Sepp Blatter’s announcement that he is to quit as FIFA president has increased the uncertainty surrounding the 2022 World Cup being staged in Qatar.
A Swiss criminal investigation is taking place into the bidding process for the 2022 finals as well as the 2018 tournament to be held in Russia, while the report by FIFA’s ethics investigator Michael Garcia has still to be published.
Football Association chairman Greg Dyke said Qatar World Cup organisers “may not sleep very well” following Blatter’s announcement, but shares on Qatar’s QE Index recovered after an early fall.
Former British FIFA vice-president Jim Boyce told the BBC: “If there is corruption and it is proven I feel FIFA has got to show leadership.”
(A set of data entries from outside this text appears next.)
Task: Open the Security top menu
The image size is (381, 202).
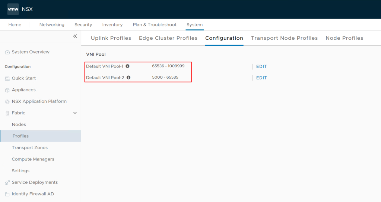Action: coord(83,25)
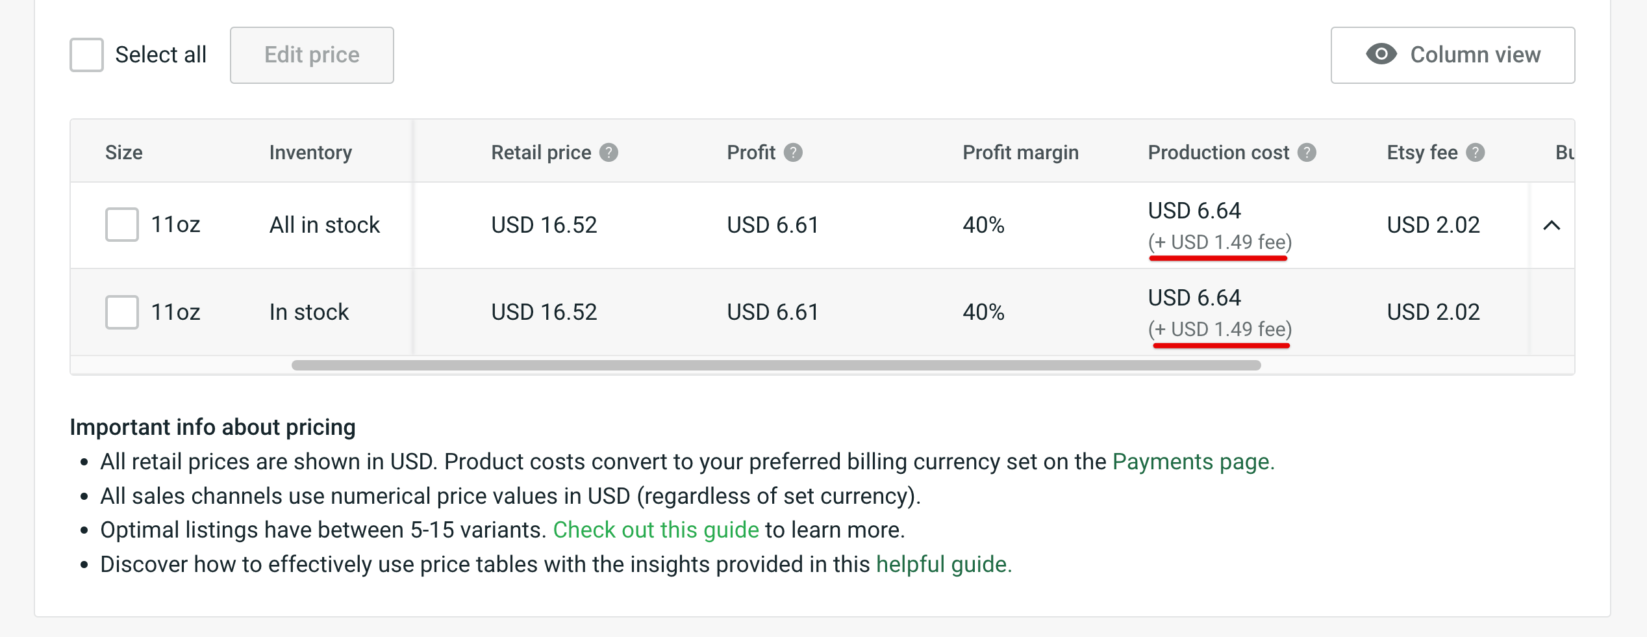The height and width of the screenshot is (637, 1647).
Task: Select the Profit margin column header
Action: pos(1020,152)
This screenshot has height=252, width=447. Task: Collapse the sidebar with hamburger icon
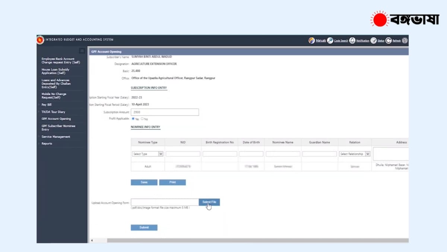click(82, 51)
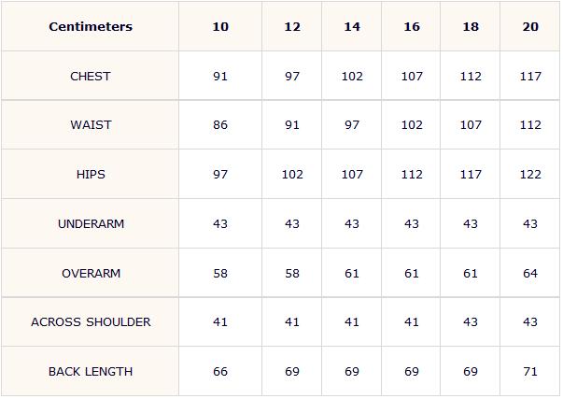The width and height of the screenshot is (563, 399).
Task: Click the Centimeters header cell
Action: [91, 26]
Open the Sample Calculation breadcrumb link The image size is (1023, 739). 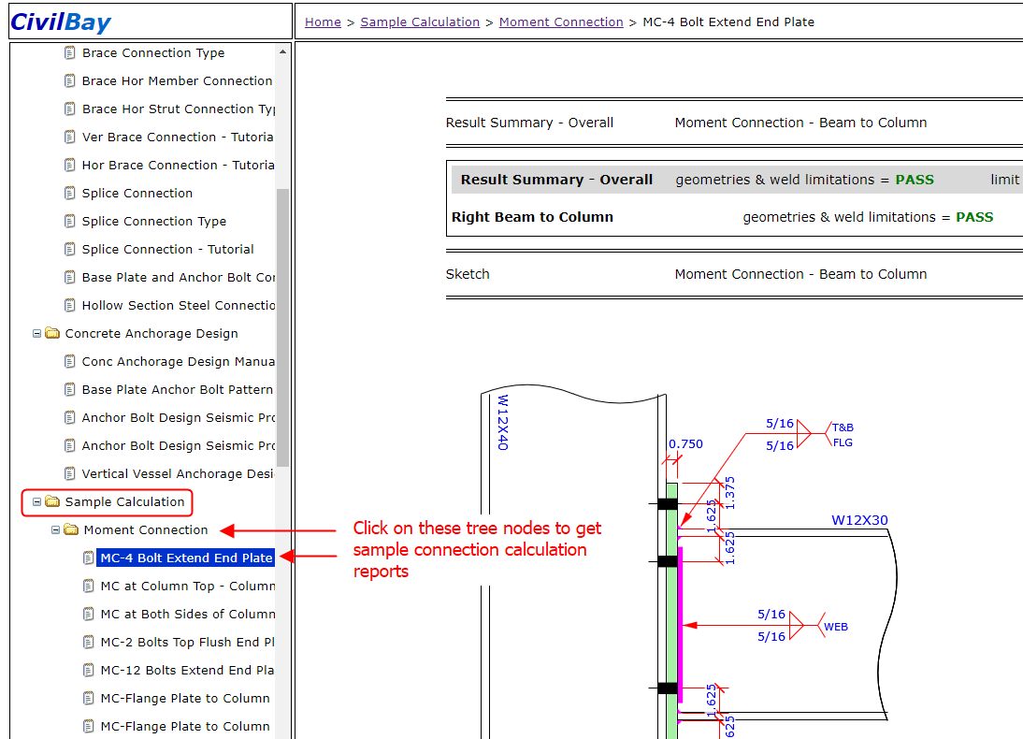tap(420, 22)
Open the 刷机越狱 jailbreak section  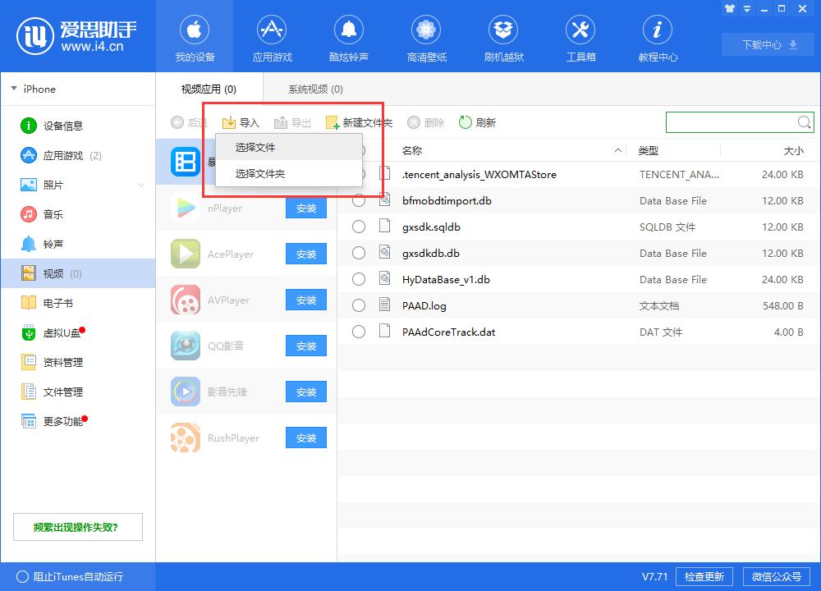click(x=503, y=37)
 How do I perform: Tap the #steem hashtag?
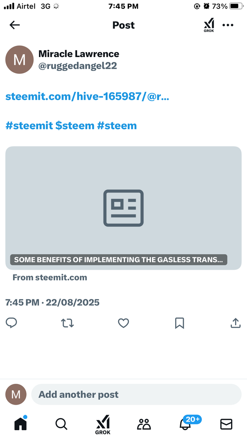pyautogui.click(x=117, y=126)
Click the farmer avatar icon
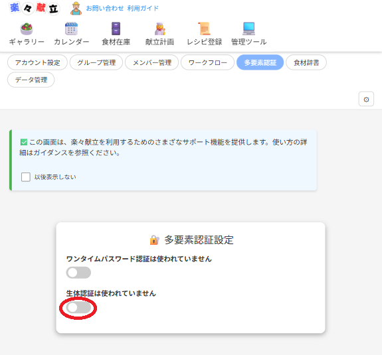The width and height of the screenshot is (382, 355). point(76,9)
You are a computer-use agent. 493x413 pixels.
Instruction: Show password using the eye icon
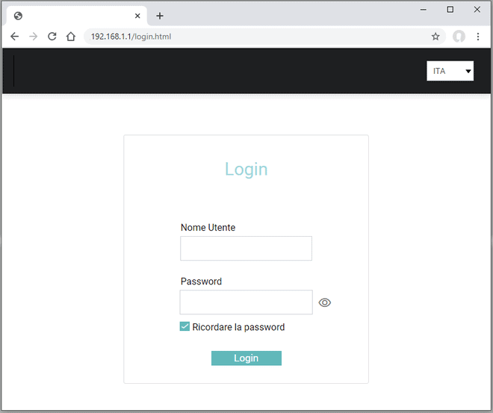(325, 302)
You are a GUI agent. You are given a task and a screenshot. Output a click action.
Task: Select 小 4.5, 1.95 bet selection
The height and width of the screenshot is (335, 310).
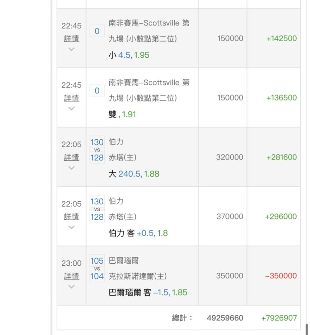point(129,55)
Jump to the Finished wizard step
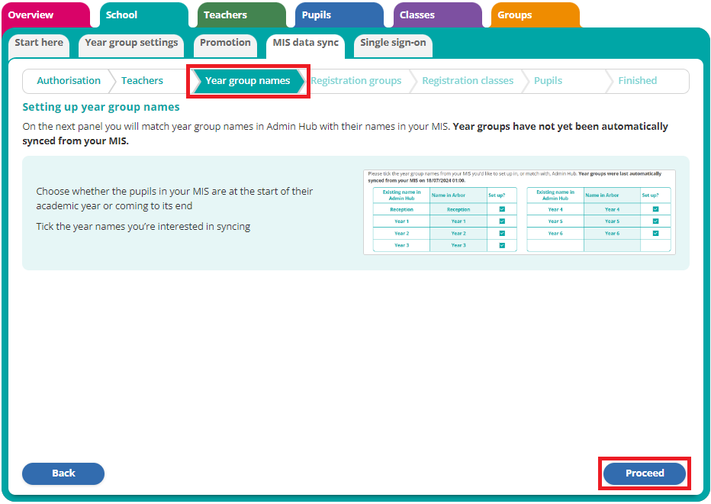The height and width of the screenshot is (504, 711). [637, 81]
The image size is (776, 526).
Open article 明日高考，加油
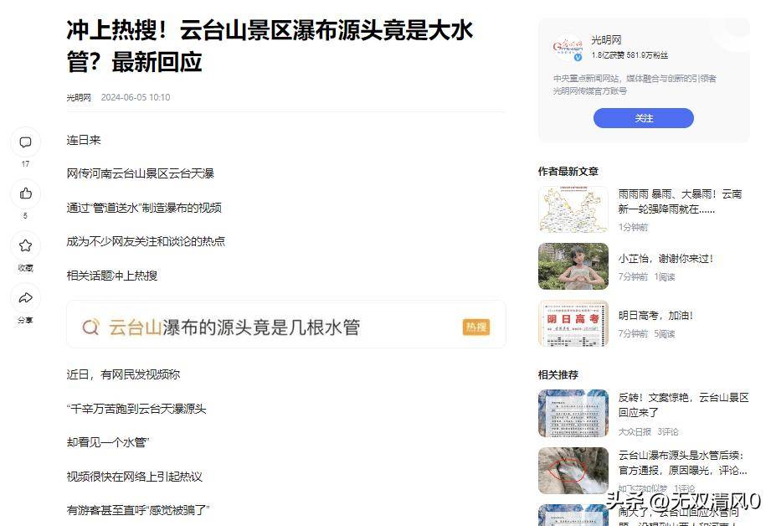click(x=655, y=316)
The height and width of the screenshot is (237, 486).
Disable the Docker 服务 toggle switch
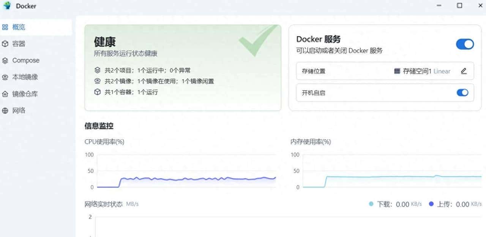[465, 44]
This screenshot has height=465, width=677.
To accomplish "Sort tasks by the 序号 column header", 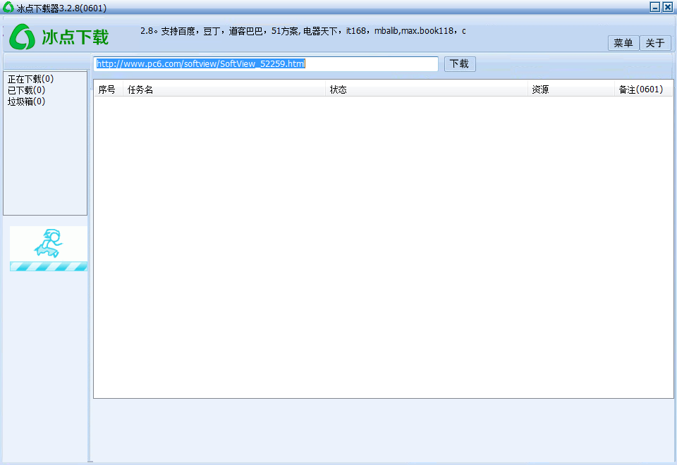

Qatar plans to spend around £150bn on infrastructure in the run-up to hosting the World Cup.
“The ultimate long-term story is very much intact for Qatar,” Saleem Khokhar, the head of equities at National Bank of Abu Dhabi PJSC’s asset management group told Bloombery. “Regardless of the 2022 World Cup, Qatar will be spending a lot on infrastructure and its economic growth outlook remains solid.”
FIFA announced in March that the World Cup in Qatar will be played in November and December 2022 to avoid the fierce heat of the summer, a decision that led to furious reaction from clubs and leagues.
Dyke’s comments did not go down well in Qatar.
The president of the Qatar Football Association, Sheikh Hamad Bin Khalifa Bin Ahmed Al-Thani, said in a statement: “We welcome the office of the Swiss attorney general conducting its own work into the bidding process for the 2018 and 2022 World Cups.
“We would urge Mr Dyke to let the legal process take its course and concentrate on delivering his promise to build an England team capable of winning the 2022 FIFA World Cup in Qatar.”